(посвящается
o_proskurin)
Рысаками мы, конечно, никогда не были. Это факт. Но лестницы точно были пологие и то, что надо, то стояло (у кого положено, в натуре). Не то, что нынешнее племя.
Помните ли Вы, любезнейший О.А., издательство «Рыба» на ул. Горького? Почему «Рыба» - пусть молодежь догадывается, а мы умолчим (а вот и не потому, что там познавался нами первейший профессиональный навык - сдача рыбы и ее разрыбление, процесс, блистательно описанный ААИТ). И «Памятные книжные даты» (ПКД), наверное, помните. Переставляя всякое барахло на подпотолочные полки и дыша пылью веков, заглянула я недавно в сохранившиеся у меня выпуски и кого только там среди авторов ни увидела: знаменитых педагогов и виднейших мыслителей, профессоров российских и американских наук, директоров архивов и редакторов крупнейших газет, а также пьянь привокзальную (1), члена президентского совета (1) и даже министра (1). То есть это все потом, а тогда это были, по большей части, начинающие историки-филологи, которым хотелось подработать и сказать свое «хрю-хрю» (звучало частенько «и-и»). И мы с Вами тоже там были, а что текло по усам, того уж и не упомнишь.

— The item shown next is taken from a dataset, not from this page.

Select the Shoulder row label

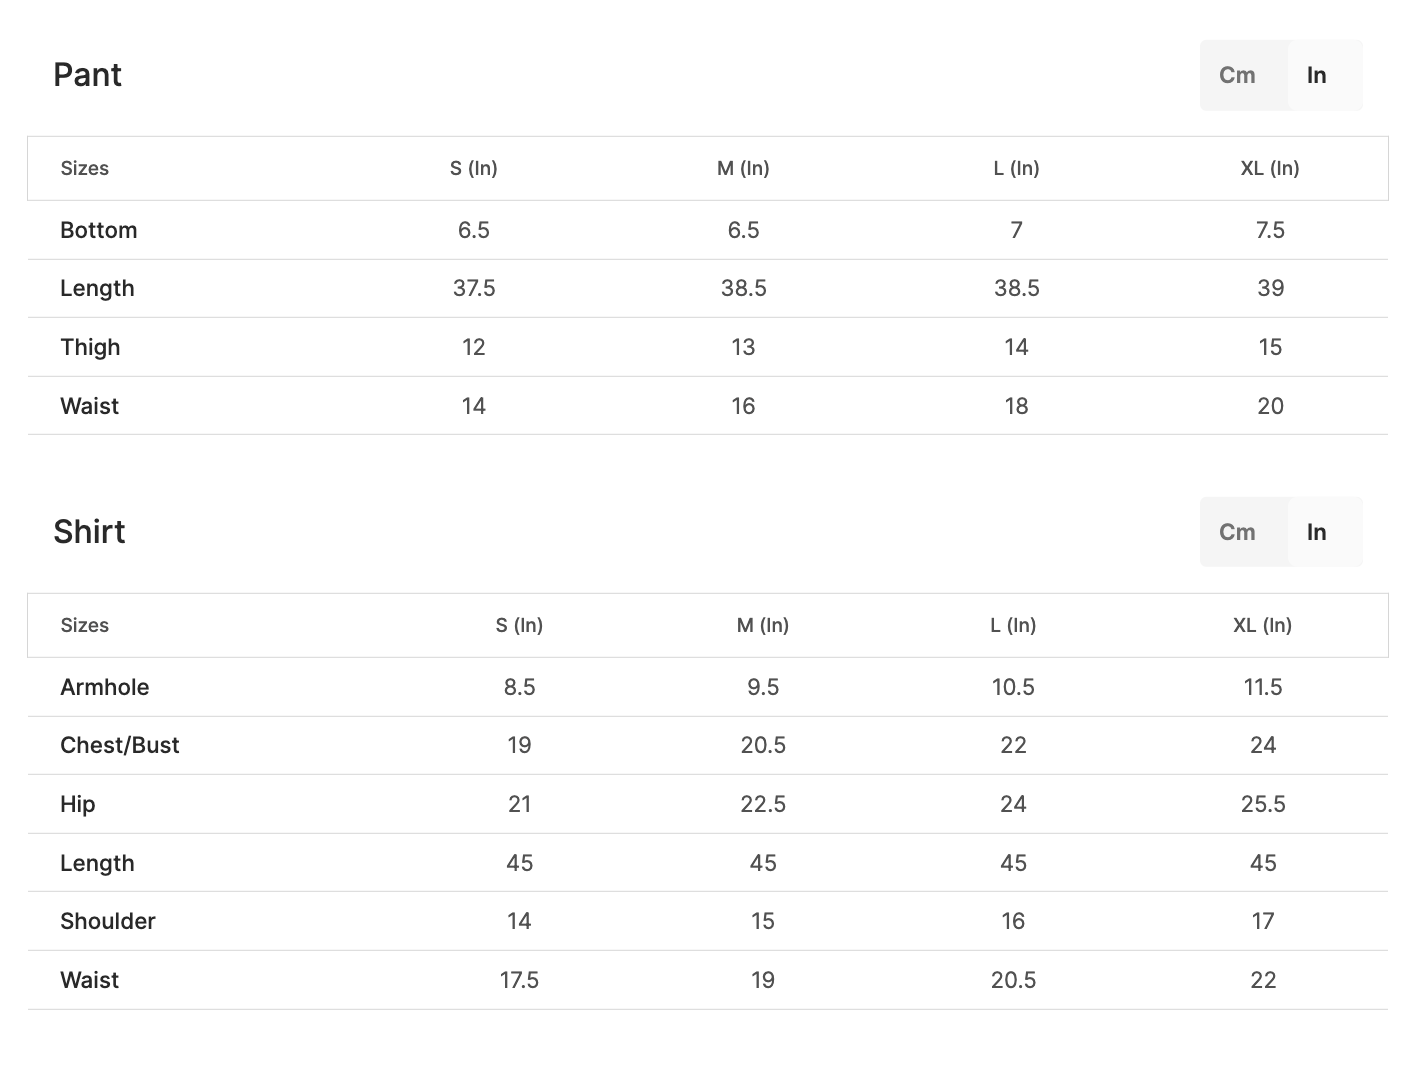click(107, 921)
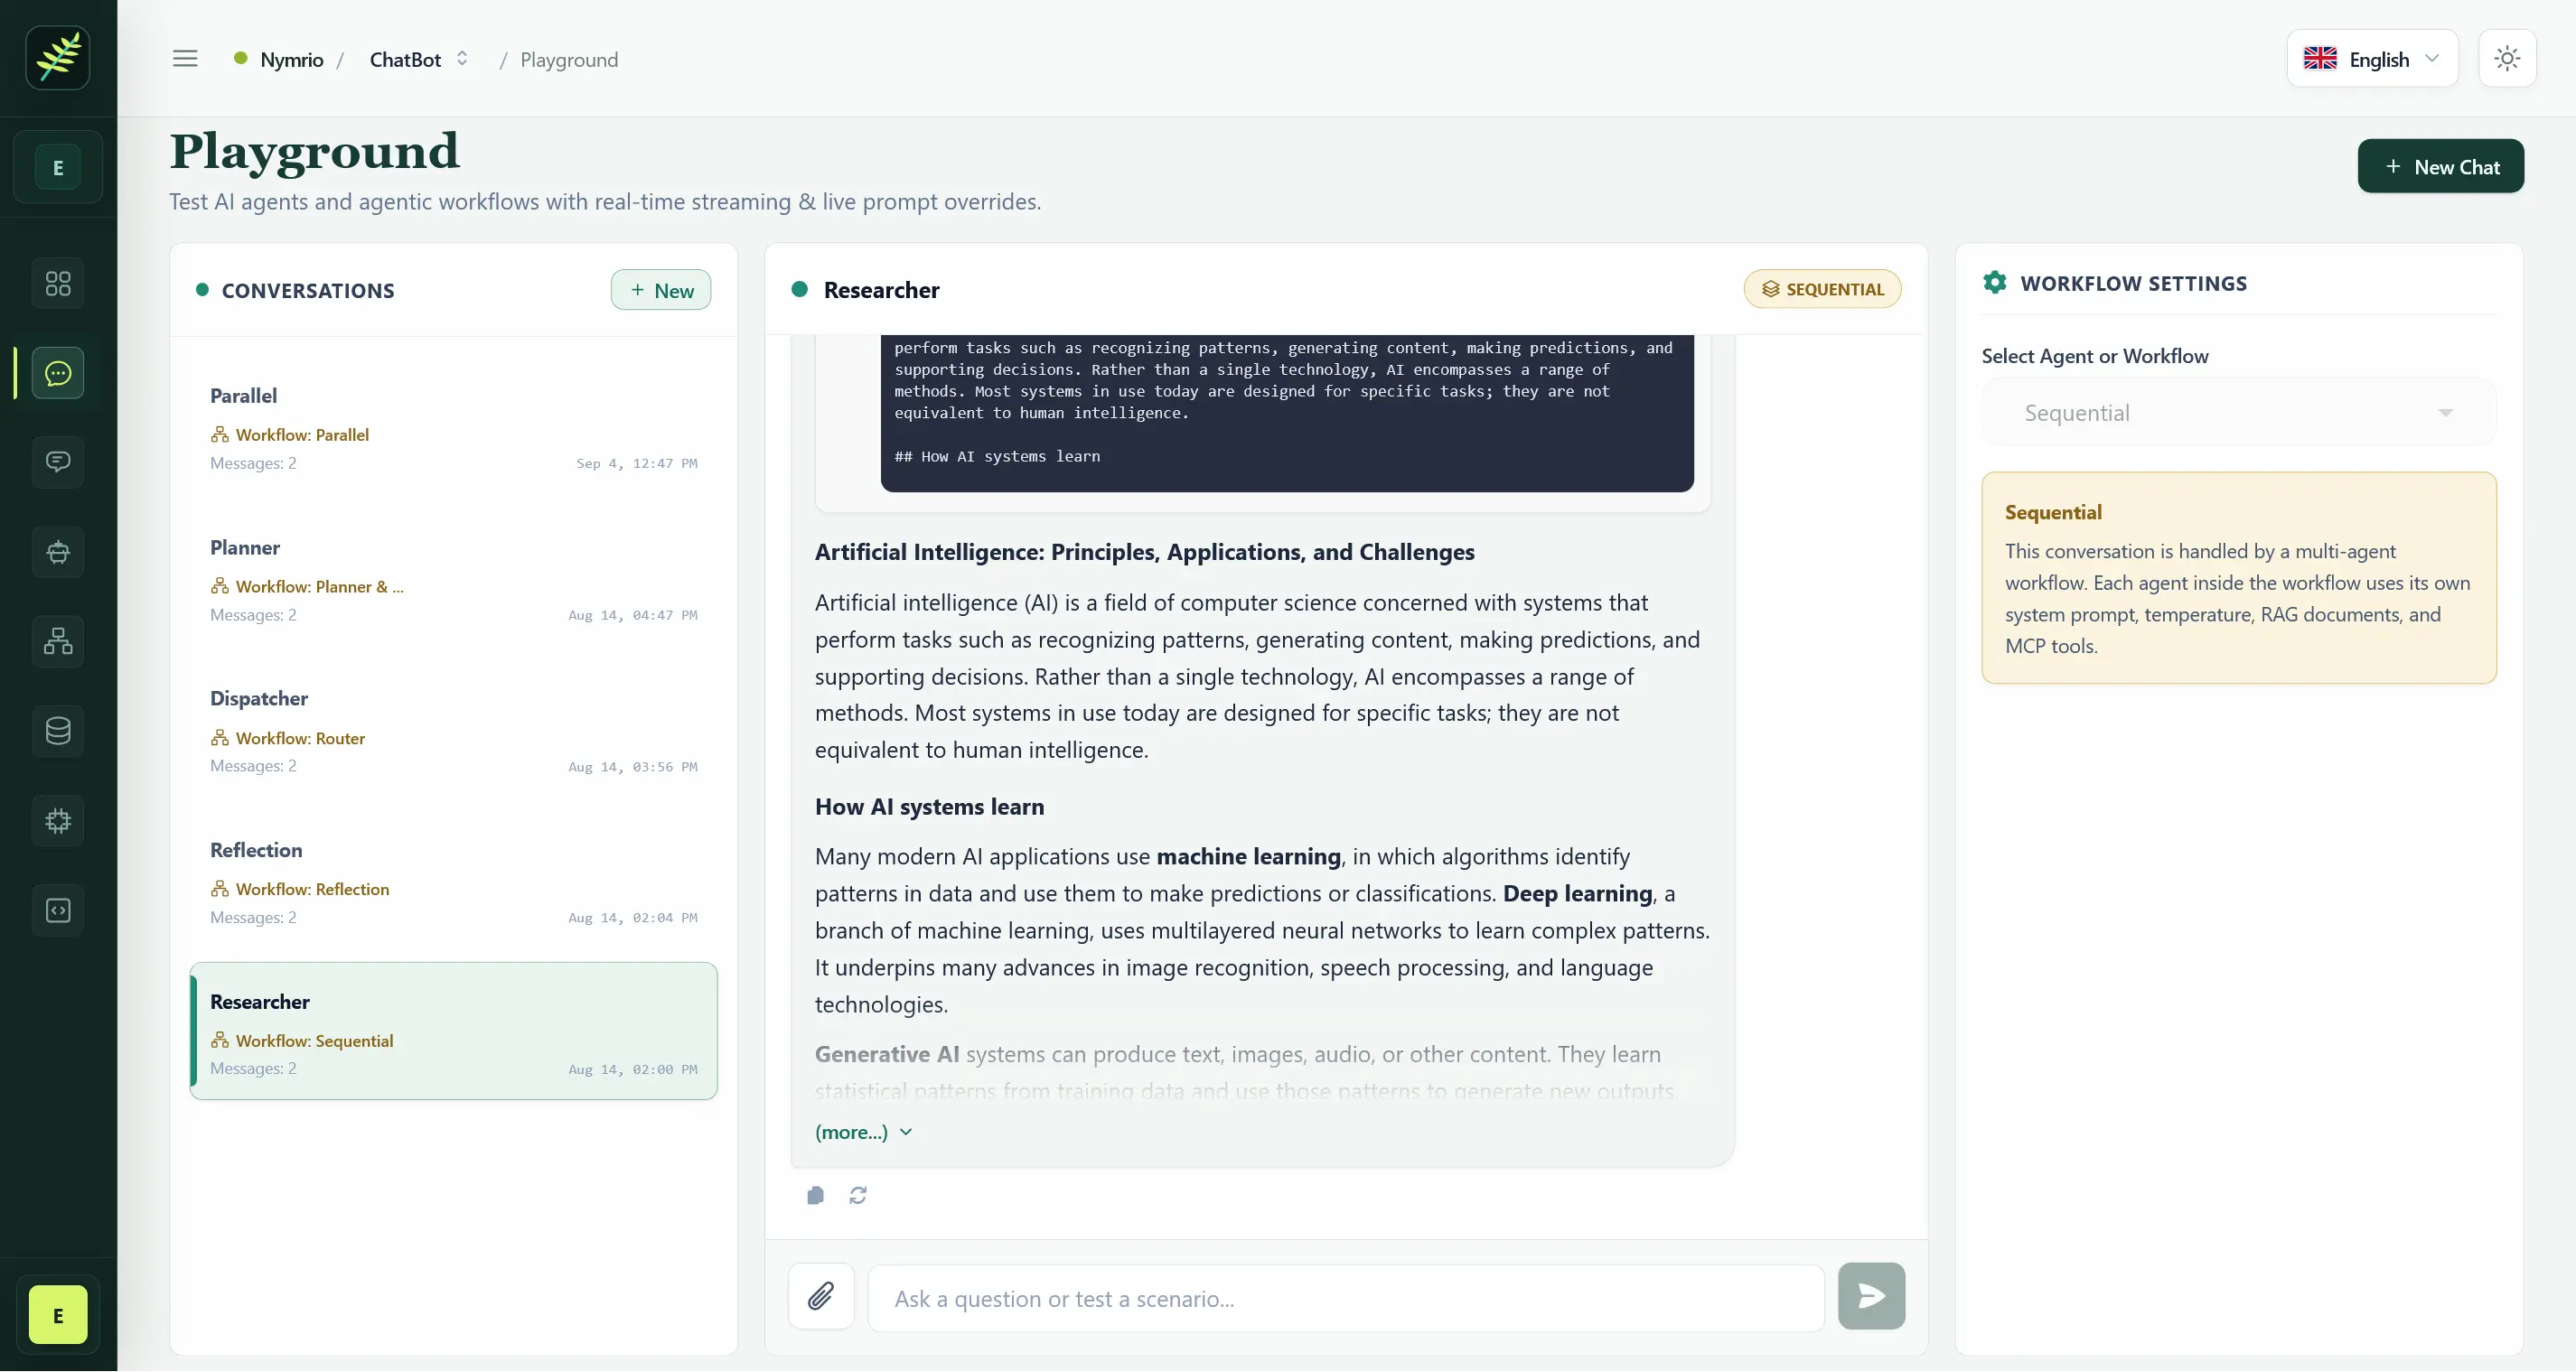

Именно в ПКД ознакомилась я впервые с цензурными забавами. Шел грозный 1984 год, покойный царь (К.У.Черненко) еще Россией со славой правил. Для ПКД-1985 будущий оксфордский проф. А.З., составлявший раздел отечественной литературы, заказал мне статейку про «Три повести» Н.Ф.Павлова (1835), каковую я и сбацала с присущим молодости легкомыслием. Сей милый распутник вышел у меня завзятым антисоветчиком, что незамедлительно просекла бдительная редакция. Однако, заведующая оной редакцией Тамара Владимировна Громова, будучи тайной либералкой, решилась все же текст принять и послать его по инстанциям - авось пронесет. Не пронесло. Уж не знаю, Главлит или вышестоящее издательское начальство были тому виною, но статья вернулась исчерканной и с неопровержимым вердиктом «Исключить». Особливо вышестоящим не понравился вольтерьянский пассаж, заимствованный мною у кн. Вяземского:
При Павлове (Николае Филипповиче) говорили об общественных делах и о том, что не должно разглашать их недостатки и погрешности. «Сору из избы выносить не должно»,- кто-то заметил. «Хороша же будет изба,- возразил Павлов,- если никогда из нее сору не выносить».

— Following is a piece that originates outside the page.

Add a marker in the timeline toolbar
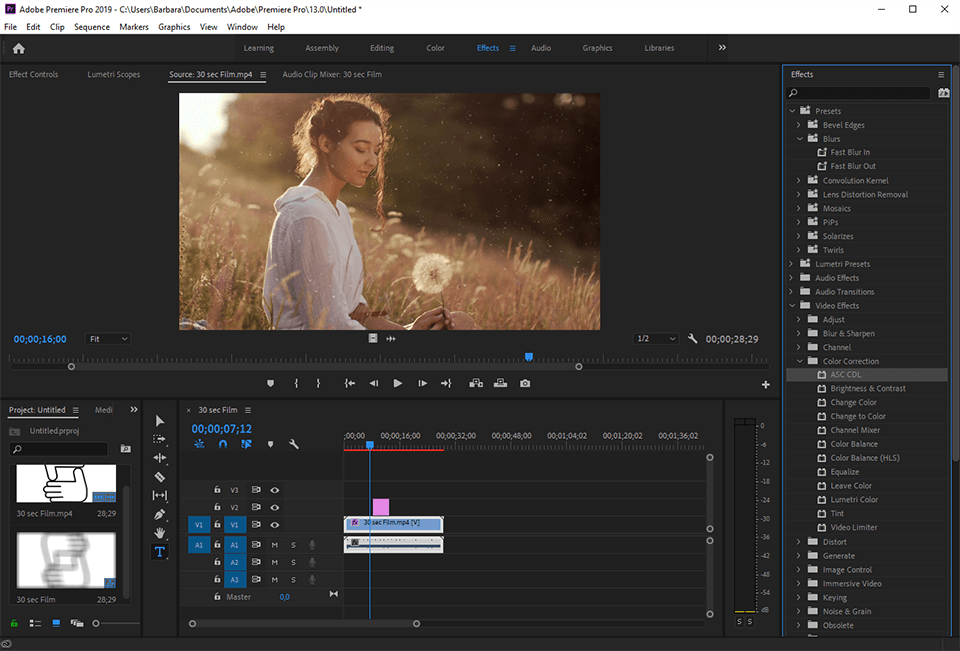Image resolution: width=960 pixels, height=651 pixels. (268, 442)
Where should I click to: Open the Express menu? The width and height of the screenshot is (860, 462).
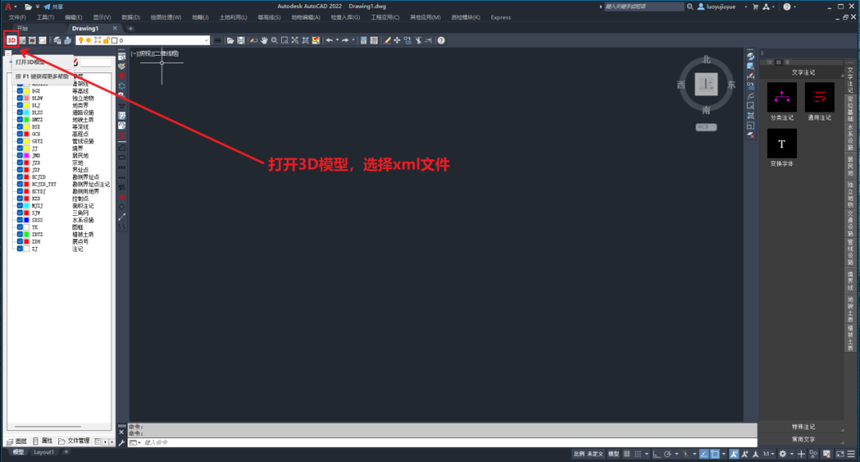501,18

Бесспорно, заключенная здесь язвительная мудрость применима к любому периоду российского бытия, но я так и не поняла, почему неоднократно публикованная шутка должна была лишить меня заслуженного гонорара.
Через пару лет, когда ветры Перестройки уже овевали просторы СССР, цензурный карандаш снова коснулся моего сочинения. На сей раз жертвою оказался Павел Васильевич Анненков, писатель вполне благонамеренный и даже не пьющий. Признаюсь, схалтурила я - вместо юбилейного очерка сотворила архивный коллаж с комментарием: фрагменты, не вошедшие в «Парижские письма», письмо ПВА к А.И.Тургеневу (1843), цитаты из дневника последнего о знакомстве с молодым соотечественником и т.п. Обуреваемая публикаторским азартом, неосторожно приплела я и журнальную запись Анненкова о знакомстве с Жуковским в Дюссельдорфе, не видя в нем никаких тайных стрел. Расслабилась, дурочка. Враз порезали мне мои архивные красоты. Но на сей раз не полностью - убрали один лишь абзац с характеристикой старого поэта:
Одухотворенное, уразумленное statu quo в политическом отношении и теплота душевная в религиозном - вот Жуковский. Его понятие о самодержавии благородны, о необходимости его для России - почтенны, о беде разъединения с отечеством - верны, о вере, оберегаемой сердцем - тоже прекрасны
Эх, сегодня-то у меня, может, все остальное вычеркнули б, а за сей отрывок получила бы я от патриархии благодарность в приказе. Вот и дарю его теперь всем любителям патриотической духовности. Вместе с адресом: РО ИРЛИ, № 5743/XXXб-33, л. 84об.
Да, нонеча свобода у нас. Любовь без цензуры, а митинги без черемухи. Скучно как-то.